Em 50 anos de trabalho exemplar, a Social-Democracia colheu praticamente tudo o que podia do agora solo empedernecido em termos de proveitos materiais para a classe trabalhadora e para o seu esclarecimento de classe. A mais recente, maior vitória eleitorial do nosso partido mostrou claramente para todos que uma facção de 110 mandatos sociais-democratas na era do delírio imperialista e da impotência parlamentar, longe de alcançar mais no que toca à agitação e reformas sociais do que uma facção com um quarto do seu tamanho, alcançará menos.
E o naufrágio sem remédio do eixo do desenvolvimento político interno da Alemanha atual - os direitos de voto na Prússia - destruiu todas as expectativas de reforma parlamentar através da mera pressão do ato eleitoral.
Tanto na Prússia e no império, a Social-Democracia na sua força total é tornada incapaz à medida que se colide contra a barreira que Lassalle anteviu em 1851:
“Uma assembleia legislativa nunca derrubou nem nunca vai derrubar a ordem existente. Tudo o que uma assembleia tem sempre feito e o que será capaz de fazer é proclamar a ordem existente lá fora, aprovar o já completo derrubamento da sociedade e elaborar nas suas consequências individuais, leis, etc. Contudo, tal assembleia será sempre impotente para derrubar a sociedade que ela própria representa.”

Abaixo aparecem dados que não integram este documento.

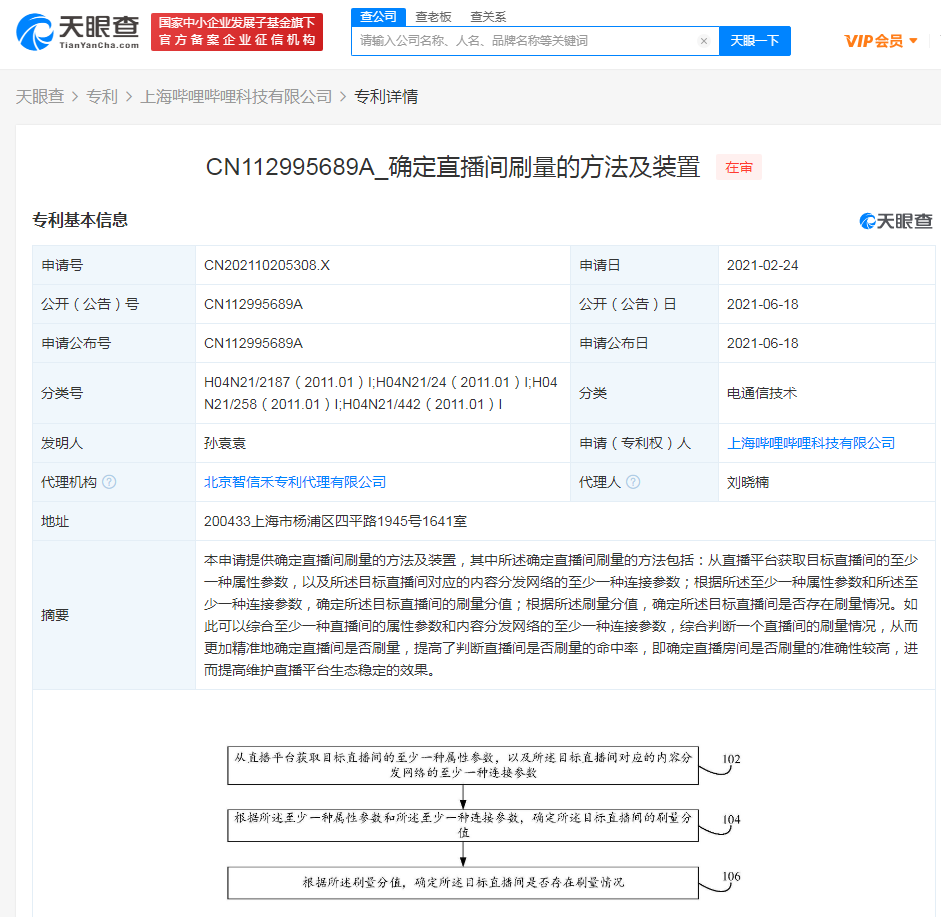
Task: Select the 查公司 tab
Action: point(377,17)
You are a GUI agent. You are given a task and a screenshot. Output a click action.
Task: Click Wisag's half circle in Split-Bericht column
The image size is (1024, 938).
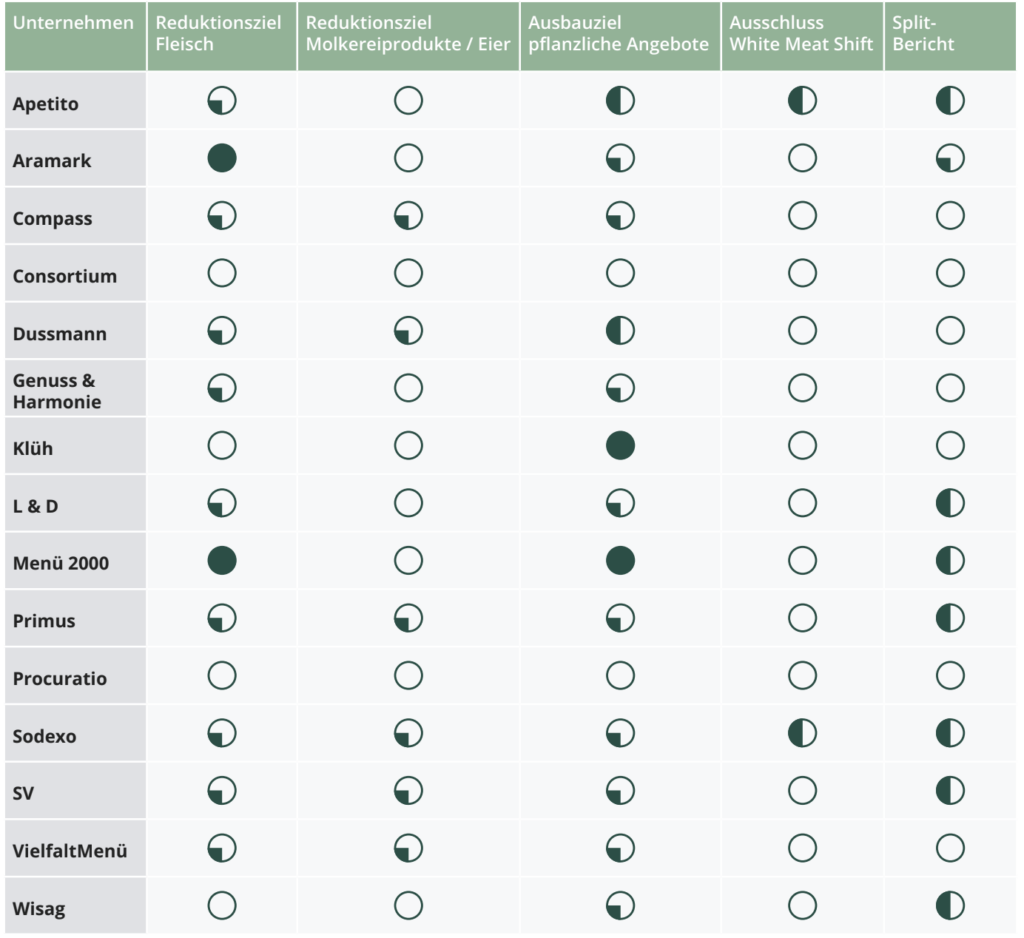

Nós, no entanto, chegámos a um nível de desenvolvimento onde a reivindicação mais urgente e imperativa do proletariado - o direito de voto na Prússia e a milícia do povo no império - sinaliza um verdadeiro derrubamento das relações de classes Prusso-Germânicas existentes. Se a classe trabalhadora quer ir atrás dos seus interesses da vida no parlamamento hoje, então tem que levar a cabo um verdadeiro derrubamento “lá fora”. Se quer tornar o parlamentarismo fértil mais uma vez, então tem que liderar as massas elas próprias ao palco político através de ação não-parlamentar.
A última decada - com a resolução da greve geral em Jena sob a influência da revolução russa e a campanha de manifestações nas ruas na luta pelo direito de voto na Prússia há três anos - mostra claramente que a transição da ação unicamente parlamentar para a ação imparável de massas vai inevitalmente forçar a sua entrada - mesmo que a consciência do partido na Alemanha, como em outros países, seguir apenas este caminho irregularmente, deparando-se com muitos contratempos.
O 50º aniversário da Social-Democracia alemã representa uma orgulhosa e vitoriosa realização do testamento político de Lassale. Todavia é também simultaneamente um aviso ao proletariado socialista para se tornar inteiramente consciente que nada seria mais contrário ao espírito de Lassalle do que seguir a sua rotina desgastada ao seu passo firme e de forma teimosa agarrar-se a um programa táctico que já foi ultrapassado pelo decurso da história.
A grande obra criativa de Lassale consistiu em reconhecer a tarefa do proletariado na hora histórica correta e ousar a cumpri-la com a sua ação destemida. Qual é hoje a continuação da obra de Lassalle? Não é agarrar-se ao seu programa político, mas sim reconhecer as novas grandes tarefas da situação contemporânea e de forma destemida enfrentá-las ao momento certo. Aí, no espírito de Lassalle, também se poderá de si mesmo: ‘Eu ousei!’